指示 A: 下の抜粋文のうち、「高校の芸術科目は選択制、自分は音楽にしたため美術の思い出はこのくらい。」から「たりから。かなりの本気度で。」までを、両端も含めてそのまま書き出せ。

抜粋文:
----

彫るのも一瞬だったし、活動時間をひたすらに持て余した。


展覧会に掲示される作品だったのだけれど、これをたくさんの人に見られるのがすごく嫌だった。

納得いく作品を作れなかった、というより作品と向き合わなかっただけ。

作品と向き合って、思うようなモノが作れないことが怖かった。



高校の芸術科目は選択制、自分は音楽にしたため美術の思い出はこのくらい。

「自分は下手だから」といつも逃げていた気がする。





そんな私も

母になり、今毎日イラストを描いている。

名乗るには勇気がいるし、まだ半人前にもなれていないけど「イラストレーターになりたい」と思うようになった。今年の1月あたりから。かなりの本気度で。




前職は

「小学校教員」

----

提供データ:
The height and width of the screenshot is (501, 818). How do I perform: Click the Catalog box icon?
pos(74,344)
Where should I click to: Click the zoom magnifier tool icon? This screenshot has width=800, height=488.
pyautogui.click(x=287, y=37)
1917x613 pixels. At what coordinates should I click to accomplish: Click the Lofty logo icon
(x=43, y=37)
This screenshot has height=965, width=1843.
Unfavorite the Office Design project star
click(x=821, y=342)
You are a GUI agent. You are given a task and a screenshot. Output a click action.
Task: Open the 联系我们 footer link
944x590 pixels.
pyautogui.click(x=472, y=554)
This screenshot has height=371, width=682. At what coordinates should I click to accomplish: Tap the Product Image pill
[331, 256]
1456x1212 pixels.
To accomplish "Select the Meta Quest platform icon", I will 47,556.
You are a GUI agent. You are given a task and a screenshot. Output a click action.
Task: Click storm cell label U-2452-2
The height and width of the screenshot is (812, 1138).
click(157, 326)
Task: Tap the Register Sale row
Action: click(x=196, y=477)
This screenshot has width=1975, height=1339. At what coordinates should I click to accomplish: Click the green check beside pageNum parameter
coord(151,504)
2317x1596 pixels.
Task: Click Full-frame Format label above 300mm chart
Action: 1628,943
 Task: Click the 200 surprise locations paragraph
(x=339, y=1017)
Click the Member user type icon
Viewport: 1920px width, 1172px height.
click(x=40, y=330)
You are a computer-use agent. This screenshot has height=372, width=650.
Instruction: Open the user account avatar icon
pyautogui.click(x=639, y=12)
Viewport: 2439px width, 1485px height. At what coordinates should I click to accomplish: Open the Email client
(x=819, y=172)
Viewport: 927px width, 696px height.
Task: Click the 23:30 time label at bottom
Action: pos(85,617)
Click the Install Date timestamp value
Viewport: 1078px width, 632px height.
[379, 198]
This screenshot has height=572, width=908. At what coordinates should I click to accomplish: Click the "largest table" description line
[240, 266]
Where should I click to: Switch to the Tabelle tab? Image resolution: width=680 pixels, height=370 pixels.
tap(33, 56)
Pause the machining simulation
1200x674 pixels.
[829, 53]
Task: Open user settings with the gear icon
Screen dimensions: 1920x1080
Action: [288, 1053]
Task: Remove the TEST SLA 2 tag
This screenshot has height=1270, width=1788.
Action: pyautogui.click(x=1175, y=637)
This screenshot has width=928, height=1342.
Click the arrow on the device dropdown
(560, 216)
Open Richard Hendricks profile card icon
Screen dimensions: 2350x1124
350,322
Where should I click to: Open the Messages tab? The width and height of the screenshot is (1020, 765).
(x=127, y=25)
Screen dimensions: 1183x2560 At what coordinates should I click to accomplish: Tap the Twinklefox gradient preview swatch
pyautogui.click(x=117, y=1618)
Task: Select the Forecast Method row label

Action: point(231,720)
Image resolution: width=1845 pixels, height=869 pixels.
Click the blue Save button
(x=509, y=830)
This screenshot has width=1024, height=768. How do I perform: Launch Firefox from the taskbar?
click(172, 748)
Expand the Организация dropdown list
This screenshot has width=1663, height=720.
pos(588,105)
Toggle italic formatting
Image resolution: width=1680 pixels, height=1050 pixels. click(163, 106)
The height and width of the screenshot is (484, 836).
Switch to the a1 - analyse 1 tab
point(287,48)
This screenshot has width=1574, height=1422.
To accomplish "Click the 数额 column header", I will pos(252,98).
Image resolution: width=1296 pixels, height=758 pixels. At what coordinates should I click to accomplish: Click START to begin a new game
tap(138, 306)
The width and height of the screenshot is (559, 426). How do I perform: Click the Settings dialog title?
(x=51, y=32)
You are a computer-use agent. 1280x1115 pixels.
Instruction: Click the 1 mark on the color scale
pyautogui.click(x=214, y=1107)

----

指示 B: 上のエントリのうち、「1456x1212 pixels.」を含む行から「tap(33, 56)」を含む行まで(両端を含む)を、空行を除いてMarkdownの表にまとめよ。列は「番号」と「エントリ行」の二つとし、番号には行の通し番号を入れること。

応答 A:
高校の芸術科目は選択制、自分は音楽にしたため美術の思い出はこのくらい。

「自分は下手だから」といつも逃げていた気がする。





そんな私も

母になり、今毎日イラストを描いている。

名乗るには勇気がいるし、まだ半人前にもなれていないけど「イラストレーターになりたい」と思うようになった。今年の1月あたりから。かなりの本気度で。

応答 B:
| 番号 | エントリ行 |
|---|---|
| 1 | 1456x1212 pixels. |
| 2 | To accomplish "Select the Meta Quest platform icon", I will 47,556. |
| 3 | You are a GUI agent. You are given a task and a screenshot. Output a click action. |
| 4 | Task: Click storm cell label U-2452-2 |
| 5 | The height and width of the screenshot is (812, 1138). |
| 6 | click(157, 326) |
| 7 | Task: Tap the Register Sale row |
| 8 | Action: click(x=196, y=477) |
| 9 | This screenshot has width=1975, height=1339. At what coordinates should I click to accomplish: Click the green check beside pageNum parameter |
| 10 | coord(151,504) |
| 11 | 2317x1596 pixels. |
| 12 | Task: Click Full-frame Format label above 300mm chart |
| 13 | Action: 1628,943 |
| 14 |  Task: Click the 200 surprise locations paragraph |
| 15 | (x=339, y=1017) |
| 16 | Click the Member user type icon |
| 17 | Viewport: 1920px width, 1172px height. |
| 18 | click(x=40, y=330) |
| 19 | You are a computer-use agent. This screenshot has height=372, width=650. |
| 20 | Instruction: Open the user account avatar icon |
| 21 | pyautogui.click(x=639, y=12) |
| 22 | Viewport: 2439px width, 1485px height. At what coordinates should I click to accomplish: Open the Email client |
| 23 | (x=819, y=172) |
| 24 | Viewport: 927px width, 696px height. |
| 25 | Task: Click the 23:30 time label at bottom |
| 26 | Action: pos(85,617) |
| 27 | Click the Install Date timestamp value |
| 28 | Viewport: 1078px width, 632px height. |
| 29 | [379, 198] |
| 30 | This screenshot has height=572, width=908. At what coordinates should I click to accomplish: Click the "largest table" description line |
| 31 | [240, 266] |
| 32 | Where should I click to: Switch to the Tabelle tab? Image resolution: width=680 pixels, height=370 pixels. |
| 33 | tap(33, 56) |